[Stored items]
▬▬▬▬▬▬▬▬▬▬
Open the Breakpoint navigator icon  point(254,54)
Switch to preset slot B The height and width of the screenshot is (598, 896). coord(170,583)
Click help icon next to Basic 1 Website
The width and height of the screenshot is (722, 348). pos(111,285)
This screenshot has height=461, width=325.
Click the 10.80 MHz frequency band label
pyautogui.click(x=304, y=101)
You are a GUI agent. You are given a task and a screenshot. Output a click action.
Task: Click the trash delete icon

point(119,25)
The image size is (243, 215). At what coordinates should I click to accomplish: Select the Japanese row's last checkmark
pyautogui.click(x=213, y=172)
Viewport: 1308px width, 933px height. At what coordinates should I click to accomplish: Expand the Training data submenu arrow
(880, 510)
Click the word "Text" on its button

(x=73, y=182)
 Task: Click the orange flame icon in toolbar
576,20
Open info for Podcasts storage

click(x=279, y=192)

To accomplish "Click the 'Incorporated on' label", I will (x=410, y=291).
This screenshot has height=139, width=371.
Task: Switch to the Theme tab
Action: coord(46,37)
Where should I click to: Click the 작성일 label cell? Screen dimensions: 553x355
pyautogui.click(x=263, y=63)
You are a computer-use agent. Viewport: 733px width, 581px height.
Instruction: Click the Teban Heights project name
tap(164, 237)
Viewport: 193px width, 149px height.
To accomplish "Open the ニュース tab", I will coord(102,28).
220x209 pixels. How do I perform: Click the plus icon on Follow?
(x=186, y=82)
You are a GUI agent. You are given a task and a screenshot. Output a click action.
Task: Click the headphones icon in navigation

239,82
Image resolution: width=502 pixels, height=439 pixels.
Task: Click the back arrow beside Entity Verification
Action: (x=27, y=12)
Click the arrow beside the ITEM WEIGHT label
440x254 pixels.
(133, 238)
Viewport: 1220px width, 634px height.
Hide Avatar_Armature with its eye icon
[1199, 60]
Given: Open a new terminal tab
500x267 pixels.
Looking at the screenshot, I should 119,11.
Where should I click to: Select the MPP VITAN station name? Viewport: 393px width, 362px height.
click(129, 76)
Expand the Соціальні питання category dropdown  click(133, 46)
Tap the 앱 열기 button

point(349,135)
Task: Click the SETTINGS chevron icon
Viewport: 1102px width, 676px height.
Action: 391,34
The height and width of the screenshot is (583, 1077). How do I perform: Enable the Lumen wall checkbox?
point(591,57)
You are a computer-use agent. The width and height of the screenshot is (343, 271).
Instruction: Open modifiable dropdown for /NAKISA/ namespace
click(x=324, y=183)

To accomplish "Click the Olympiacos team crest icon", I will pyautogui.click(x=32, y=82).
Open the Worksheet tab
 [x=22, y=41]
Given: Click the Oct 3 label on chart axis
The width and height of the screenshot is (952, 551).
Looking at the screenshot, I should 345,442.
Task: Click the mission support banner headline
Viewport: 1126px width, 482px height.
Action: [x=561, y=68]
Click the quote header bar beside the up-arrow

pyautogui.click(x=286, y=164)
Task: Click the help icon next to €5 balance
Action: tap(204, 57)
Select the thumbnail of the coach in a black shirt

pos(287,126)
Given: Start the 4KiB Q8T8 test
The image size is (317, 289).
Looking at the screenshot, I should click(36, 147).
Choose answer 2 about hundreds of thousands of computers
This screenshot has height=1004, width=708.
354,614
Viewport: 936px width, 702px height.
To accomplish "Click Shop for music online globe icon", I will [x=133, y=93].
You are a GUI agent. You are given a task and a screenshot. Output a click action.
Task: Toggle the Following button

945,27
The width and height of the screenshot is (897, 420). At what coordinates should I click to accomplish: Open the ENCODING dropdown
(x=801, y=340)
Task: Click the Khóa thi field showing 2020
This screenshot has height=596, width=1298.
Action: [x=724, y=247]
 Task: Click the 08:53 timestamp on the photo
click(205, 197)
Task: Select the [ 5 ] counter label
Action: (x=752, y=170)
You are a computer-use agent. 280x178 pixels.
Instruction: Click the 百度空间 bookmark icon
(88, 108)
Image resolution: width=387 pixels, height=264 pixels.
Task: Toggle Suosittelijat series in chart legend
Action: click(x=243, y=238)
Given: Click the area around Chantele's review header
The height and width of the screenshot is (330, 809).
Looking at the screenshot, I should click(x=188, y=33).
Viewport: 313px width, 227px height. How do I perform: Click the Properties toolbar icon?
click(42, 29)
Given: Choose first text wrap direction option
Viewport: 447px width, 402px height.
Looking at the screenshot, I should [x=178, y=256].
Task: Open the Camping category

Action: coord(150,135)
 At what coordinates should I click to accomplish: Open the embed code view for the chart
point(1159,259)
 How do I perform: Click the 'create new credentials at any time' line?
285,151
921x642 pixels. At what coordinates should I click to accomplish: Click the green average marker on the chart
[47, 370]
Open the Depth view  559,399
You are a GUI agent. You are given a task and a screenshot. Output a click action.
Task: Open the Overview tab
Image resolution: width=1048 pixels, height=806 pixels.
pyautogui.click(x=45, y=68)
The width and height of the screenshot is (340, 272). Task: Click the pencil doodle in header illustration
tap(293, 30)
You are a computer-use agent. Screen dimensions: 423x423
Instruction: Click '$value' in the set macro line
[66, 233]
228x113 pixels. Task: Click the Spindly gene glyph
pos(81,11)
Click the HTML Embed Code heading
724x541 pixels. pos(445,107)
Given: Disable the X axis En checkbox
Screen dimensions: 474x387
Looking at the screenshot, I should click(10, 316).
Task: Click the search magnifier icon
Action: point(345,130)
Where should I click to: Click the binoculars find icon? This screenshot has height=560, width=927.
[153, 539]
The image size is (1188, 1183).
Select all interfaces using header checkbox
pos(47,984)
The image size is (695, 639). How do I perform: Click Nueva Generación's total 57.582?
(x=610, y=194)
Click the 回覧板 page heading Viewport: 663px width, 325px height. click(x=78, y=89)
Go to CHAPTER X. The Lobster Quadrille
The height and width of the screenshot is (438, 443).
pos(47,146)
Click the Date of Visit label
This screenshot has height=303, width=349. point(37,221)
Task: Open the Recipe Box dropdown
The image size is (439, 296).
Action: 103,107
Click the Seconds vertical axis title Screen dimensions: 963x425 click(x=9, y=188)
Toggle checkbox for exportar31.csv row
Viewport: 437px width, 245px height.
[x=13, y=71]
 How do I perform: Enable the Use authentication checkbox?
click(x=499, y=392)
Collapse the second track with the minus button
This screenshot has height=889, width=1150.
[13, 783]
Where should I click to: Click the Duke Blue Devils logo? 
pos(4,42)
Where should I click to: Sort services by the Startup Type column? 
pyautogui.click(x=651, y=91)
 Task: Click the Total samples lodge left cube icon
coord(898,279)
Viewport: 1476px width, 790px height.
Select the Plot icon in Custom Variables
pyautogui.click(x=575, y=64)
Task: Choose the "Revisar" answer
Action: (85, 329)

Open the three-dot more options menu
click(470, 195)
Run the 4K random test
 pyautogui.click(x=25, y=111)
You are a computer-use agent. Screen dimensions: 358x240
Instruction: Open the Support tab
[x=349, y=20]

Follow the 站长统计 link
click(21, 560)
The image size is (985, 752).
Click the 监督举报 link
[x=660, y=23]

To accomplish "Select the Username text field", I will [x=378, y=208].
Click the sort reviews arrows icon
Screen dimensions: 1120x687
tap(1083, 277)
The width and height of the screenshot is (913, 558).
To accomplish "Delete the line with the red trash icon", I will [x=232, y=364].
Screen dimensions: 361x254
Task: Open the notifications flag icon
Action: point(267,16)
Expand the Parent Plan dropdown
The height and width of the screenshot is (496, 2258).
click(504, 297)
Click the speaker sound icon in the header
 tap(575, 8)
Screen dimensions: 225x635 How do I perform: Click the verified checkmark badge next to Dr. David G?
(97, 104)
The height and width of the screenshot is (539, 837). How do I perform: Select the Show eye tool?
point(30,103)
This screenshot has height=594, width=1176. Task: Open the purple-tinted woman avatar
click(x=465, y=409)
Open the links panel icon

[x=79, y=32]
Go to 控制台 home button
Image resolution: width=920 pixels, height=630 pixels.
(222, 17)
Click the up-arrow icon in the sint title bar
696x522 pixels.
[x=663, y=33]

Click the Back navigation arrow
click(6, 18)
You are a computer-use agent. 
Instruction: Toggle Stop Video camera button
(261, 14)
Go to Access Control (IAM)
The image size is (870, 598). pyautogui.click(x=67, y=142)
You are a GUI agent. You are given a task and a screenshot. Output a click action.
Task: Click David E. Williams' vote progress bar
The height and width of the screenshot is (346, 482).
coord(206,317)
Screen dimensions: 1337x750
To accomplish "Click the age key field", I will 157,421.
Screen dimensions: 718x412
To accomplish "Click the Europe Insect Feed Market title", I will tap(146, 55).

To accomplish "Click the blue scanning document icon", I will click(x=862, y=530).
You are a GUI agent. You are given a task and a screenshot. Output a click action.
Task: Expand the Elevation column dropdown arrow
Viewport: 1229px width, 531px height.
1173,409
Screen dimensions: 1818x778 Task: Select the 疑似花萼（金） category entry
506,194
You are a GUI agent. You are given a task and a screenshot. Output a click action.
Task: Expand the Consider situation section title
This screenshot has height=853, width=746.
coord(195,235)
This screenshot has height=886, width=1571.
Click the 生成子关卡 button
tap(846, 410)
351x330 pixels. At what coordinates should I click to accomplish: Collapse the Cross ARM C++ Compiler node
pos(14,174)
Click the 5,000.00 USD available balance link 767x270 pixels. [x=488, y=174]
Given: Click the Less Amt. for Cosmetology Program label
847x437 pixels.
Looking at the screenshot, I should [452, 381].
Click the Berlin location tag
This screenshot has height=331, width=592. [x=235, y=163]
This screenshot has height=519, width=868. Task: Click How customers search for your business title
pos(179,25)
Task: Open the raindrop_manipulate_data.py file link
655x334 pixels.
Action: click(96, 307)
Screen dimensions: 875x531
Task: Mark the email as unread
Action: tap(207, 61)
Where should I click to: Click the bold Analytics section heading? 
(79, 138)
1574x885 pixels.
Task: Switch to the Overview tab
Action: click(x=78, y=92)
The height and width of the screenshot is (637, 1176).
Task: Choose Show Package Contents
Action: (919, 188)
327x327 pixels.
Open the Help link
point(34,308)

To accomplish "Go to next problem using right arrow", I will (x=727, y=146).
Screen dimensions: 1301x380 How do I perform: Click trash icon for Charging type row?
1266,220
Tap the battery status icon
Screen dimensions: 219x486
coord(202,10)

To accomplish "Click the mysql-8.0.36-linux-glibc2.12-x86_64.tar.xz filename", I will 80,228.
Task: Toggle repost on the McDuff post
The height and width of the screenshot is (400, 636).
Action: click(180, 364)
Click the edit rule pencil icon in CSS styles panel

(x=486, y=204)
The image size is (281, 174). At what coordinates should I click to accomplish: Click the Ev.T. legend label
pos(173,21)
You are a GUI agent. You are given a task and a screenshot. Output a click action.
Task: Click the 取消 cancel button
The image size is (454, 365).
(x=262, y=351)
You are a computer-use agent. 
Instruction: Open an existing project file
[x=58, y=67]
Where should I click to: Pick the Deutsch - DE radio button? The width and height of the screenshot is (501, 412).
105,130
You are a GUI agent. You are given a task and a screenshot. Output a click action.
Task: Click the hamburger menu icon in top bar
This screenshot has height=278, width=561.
▬▬▬▬▬▬▬▬▬▬
- _Work instruction_
Please give back, exactly as it stands above, the stretch from the line with "Tap the battery status icon" through the line with "Task: Click the hamburger", and no line outside it.

- _Result of the task_
Tap the battery status icon
Screen dimensions: 219x486
coord(202,10)

To accomplish "Click the mysql-8.0.36-linux-glibc2.12-x86_64.tar.xz filename", I will 80,228.
Task: Toggle repost on the McDuff post
The height and width of the screenshot is (400, 636).
Action: click(180, 364)
Click the edit rule pencil icon in CSS styles panel

(x=486, y=204)
The image size is (281, 174). At what coordinates should I click to accomplish: Click the Ev.T. legend label
pos(173,21)
You are a GUI agent. You are given a task and a screenshot. Output a click action.
Task: Click the 取消 cancel button
The image size is (454, 365).
(x=262, y=351)
You are a computer-use agent. 
Instruction: Open an existing project file
[x=58, y=67]
Where should I click to: Pick the Deutsch - DE radio button? The width and height of the screenshot is (501, 412).
105,130
You are a GUI agent. You are given a task and a screenshot. Output a click action.
Task: Click the hamburger menu icon in top bar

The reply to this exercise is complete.